On parle désormais de space biotech pour désigner ce domaine de la recherche biomédicale en orbite, à la croisée des sciences de la vie et des technologies spatiales. Ce champ d’innovation soulève une question: peut-il devenir un modèle économiquement viable ? Si les résultats sont prometteurs, la production en orbite reste pour l’instant marginale et limitée à la recherche. Certains espèrent que les médicaments les plus complexes ou à très haute valeur ajoutée justifieront une production en micropesanteur. Mais pour franchir ce cap, il faudra encore lever plusieurs verrous technologiques, réglementaires, environnementaux… et convaincre les investisseurs. Ce qui se joue aujourd’hui à quelques centaines de kilomètres au-dessus de nos têtes pourrait bien transformer la médecine de demain.
 
 

Techno-Zoom

Et si l’on pouvait tester l’efficacité  d’un traitement sur une version  miniature de l’organe ciblé, sans  expérimentation animale ? C’est  l’une des promesses des  organoïdes sur puce, ces  minuscules répliques d’organes  humains cultivées dans des  dispositifs microfluidiques où  circulent des liquides à très petite échelle pour simuler les flux  biologiques comme la circulation  sanguine. Plus prédictifs et  éthiques que les modèles animaux,  ces dispositifs permettent de mieux  anticiper les réactions du  corps humain face à un nouveau  traitement, tout en ouvrant la voie à  une médecine plus  personnalisée. Concrètement, un organoïde sur puce est un  microenvironnement contrôlé de  cellules humaines en 3D, inséré  dans une puce microfluidique, qui  mime l’architecture et certaines fonctions d’un organe. On  peut y mesurer en temps réel  l’effet d’un médicament, d’une  toxine ou d’une mutation  génétique. 

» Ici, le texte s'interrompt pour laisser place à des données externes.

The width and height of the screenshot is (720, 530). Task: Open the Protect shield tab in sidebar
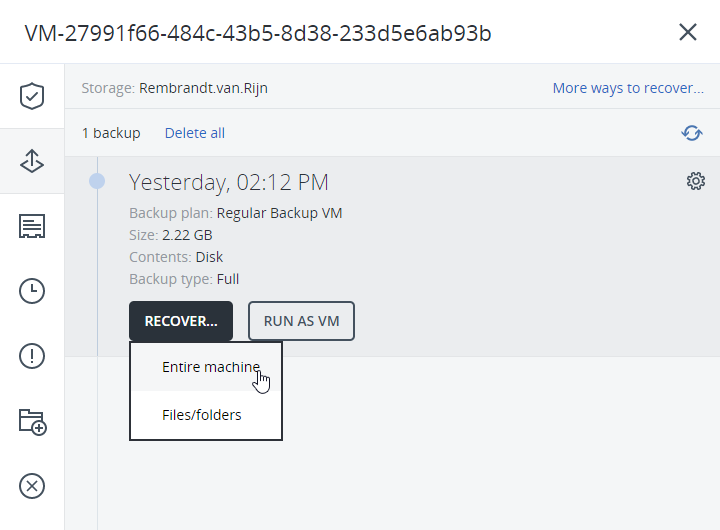coord(32,96)
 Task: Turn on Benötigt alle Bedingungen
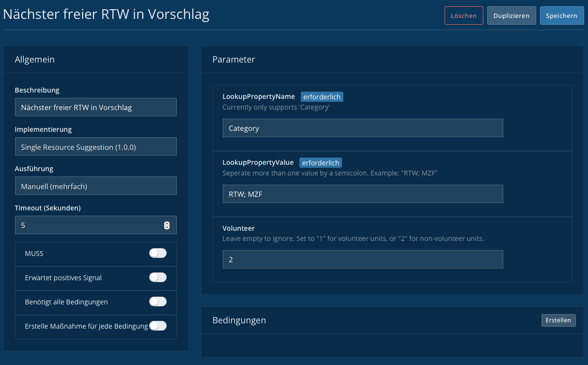point(158,302)
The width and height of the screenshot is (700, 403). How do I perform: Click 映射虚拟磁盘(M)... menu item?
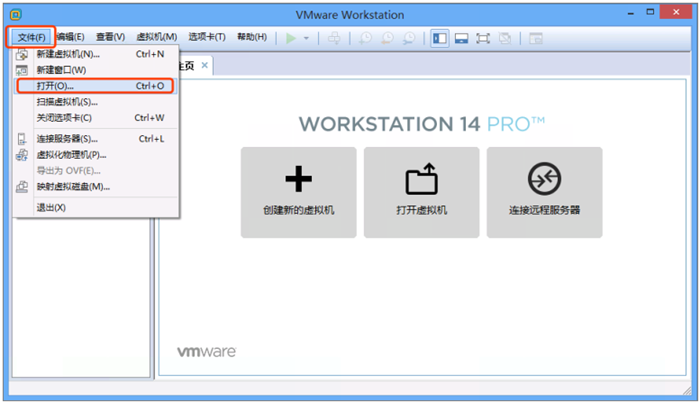click(x=73, y=186)
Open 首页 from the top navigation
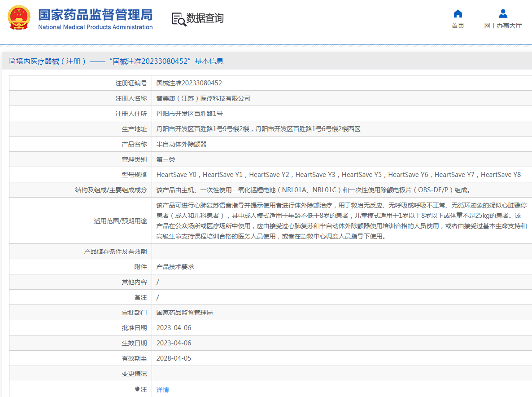This screenshot has width=532, height=397. click(458, 26)
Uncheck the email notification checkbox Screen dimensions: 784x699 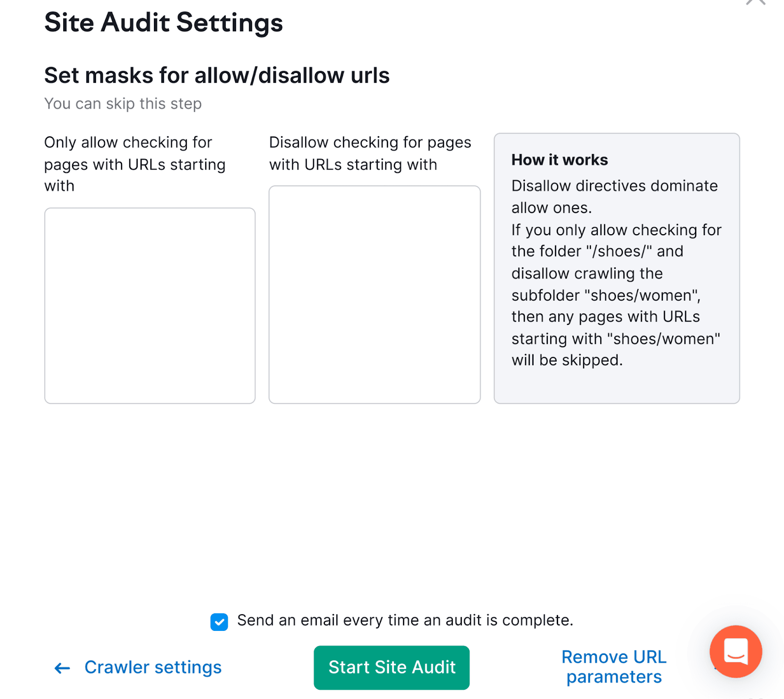(x=219, y=622)
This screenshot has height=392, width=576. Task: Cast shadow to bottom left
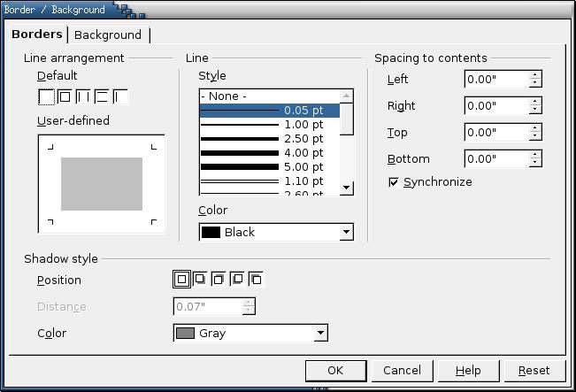tap(237, 280)
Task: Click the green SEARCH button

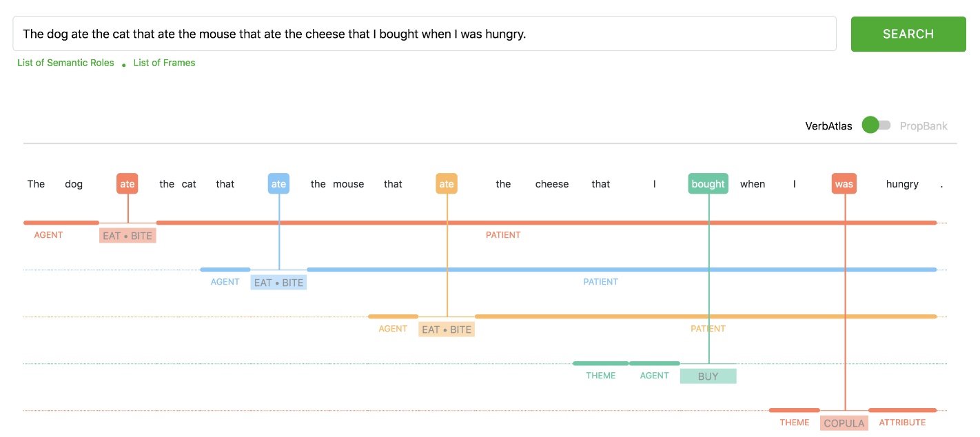Action: coord(908,34)
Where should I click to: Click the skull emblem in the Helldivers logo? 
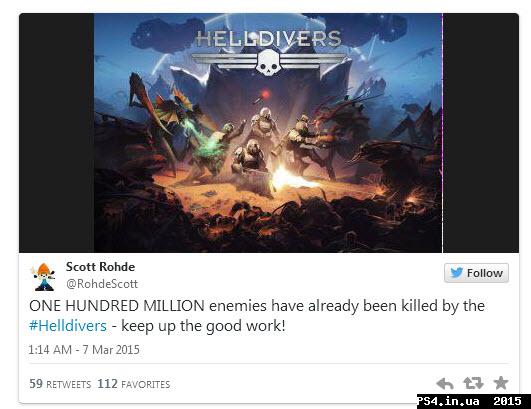(268, 62)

À terme, ces puces pourraient  même être fabriquées à partir des  propres cellules d’un patient,  devenant ainsi de véritables  «jumeaux biologiques» capables de  prédire la réponse individuelle à  une thérapie. À titre d’exemple,  2 instituts du CEA (Commissariat à  l’Énergie Atomique et aux Énergies  Alternatives) basés à Grenoble – le  CEA-Leti (Laboratoire  d’Électronique et de Technologie de l’Information) et le  CEA-Irig (Institut de Recherche  Interdisciplinaire de Grenoble) –  développent ensemble des  organoïdes sur puce avec capteurs intégrés, pour suivre en  temps réel certains paramètres  biologiques, comme la  vascularisation. Une technologie  encore relativement discrète  aujourd’hui, mais très prometteuse.